In a transversal way, activities must be lead with attention paid to:
- Identification of quick wins, based on existing EU technologies, open standards and initiatives, taking into account operational, technical and legal boundaries and limitations, and national specifics, etc.
- Cyber resilience aspects and data protection.
(2) Air collaborative combat and mission system evolutivity: Software development standardisation and hardware reference model development
- Dissemination and development/enhancement of existing or new standards for software development (e.g. ECOA, IMA …): advanced IT technologies should bring a significant advantage for the mission system development and improvement of the mission system capabilities.
- Open-based component oriented architecture is seen as a good candidate to reduce through-life cost and timescales for production and updates of complex integrated system such as an airborne Mission System. Existing standards will be analysed taking into consideration the specific needs. Certifiable plug& play, state-of-the-art system update, self-healing databases mechanisms have to be investigated.
- Tools for supporting the standard definition should be identified and developed if needed.

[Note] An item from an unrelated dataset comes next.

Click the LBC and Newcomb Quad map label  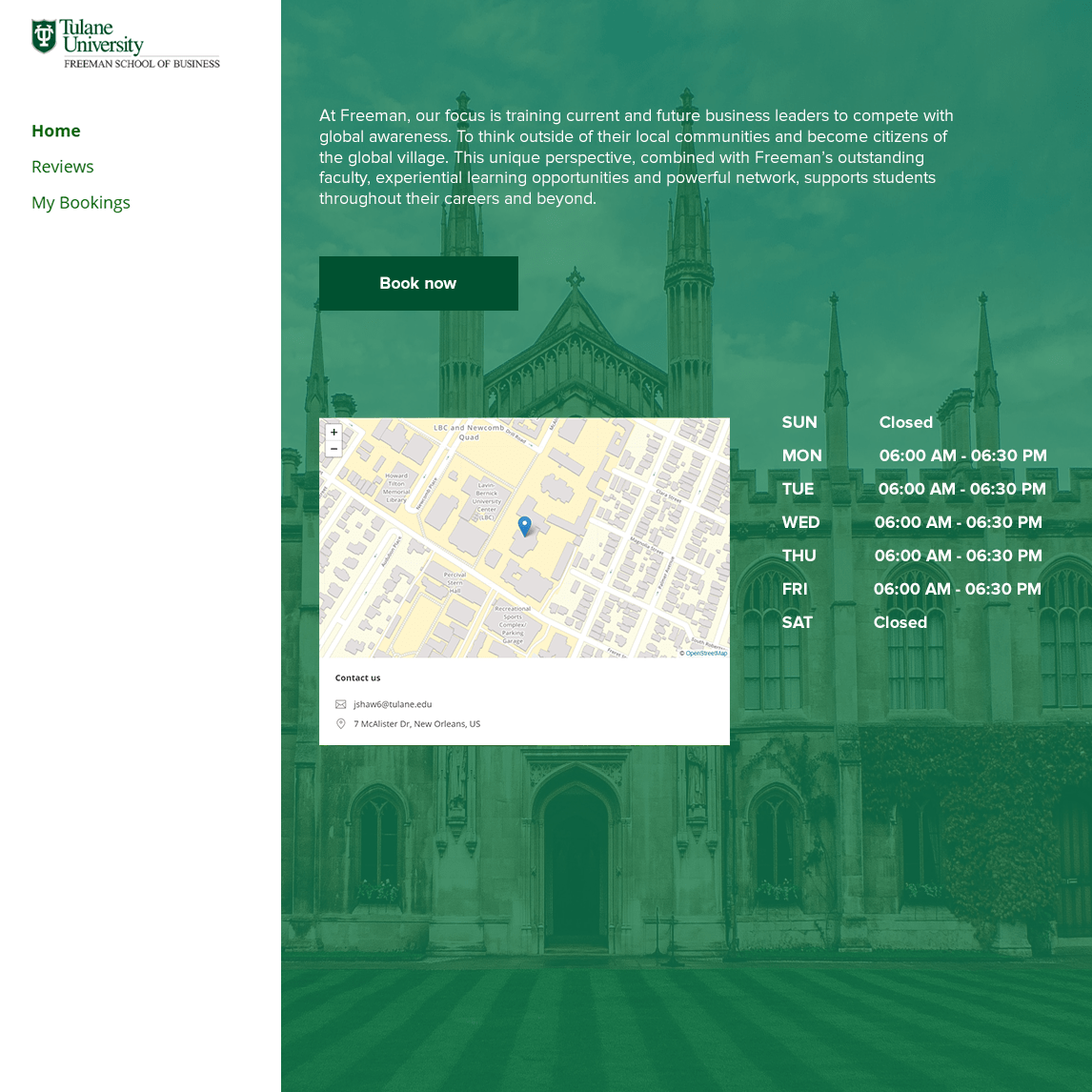[469, 433]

- Development of references of a hardware model: common architecture principles and standardisation of computer interfaces
(3) Effectors integration on airborne platforms
Future airborne systems will show a deeper integration of platforms and effectors (dataflow, energy supplying…) to answer to operational needs (reactivity, safety, flexibility, LO demands …). Starting from the existing effectors functions, the study aims at identifying integration strategies between the future portfolios of effectors and aerial platforms at the turn of 2030 and beyond. Existing and future standardisation trends will be analysed and considered in the proposal of integration strategies. As other projects are ongoing (i.e. LSIF), the study will focus on add-on to the current standards to take into account new functionalities required by smart weapons (expendable RC, networked armament,…) and extended operational aspects in addition to physical interface.
(4) AI Technologies
- Formalisation of airworthiness and safety typical issues related to AI based functions on board
- Identification, selection and usage prototyping of AI toolkits (e.g. European alternative to tools like Tenserflow, Pytorch or RLlib), libraries, methods (e.g. machine learning, neural networks, …) enabling an independent and sovereign use of these technologies by the EU for military purpose Definition at European level, of methods and processes for military qualification of non-safety critical and trustable AI functions
- Demonstration (proof of concept) of tools and processes for the development, certification and validation of “trustable” AI driven operational services (e.g. dynamic tasking of assets, decision-making support, data routing processes) for the purpose of validating feasibility and airworthiness/safety issues
Those activities will be complementary of other studies on AI technologies (e.g. dealing with concerns as Frugal and Robust learning for rapid adaptation of AI systems) having a specific focus on airborne use-cases.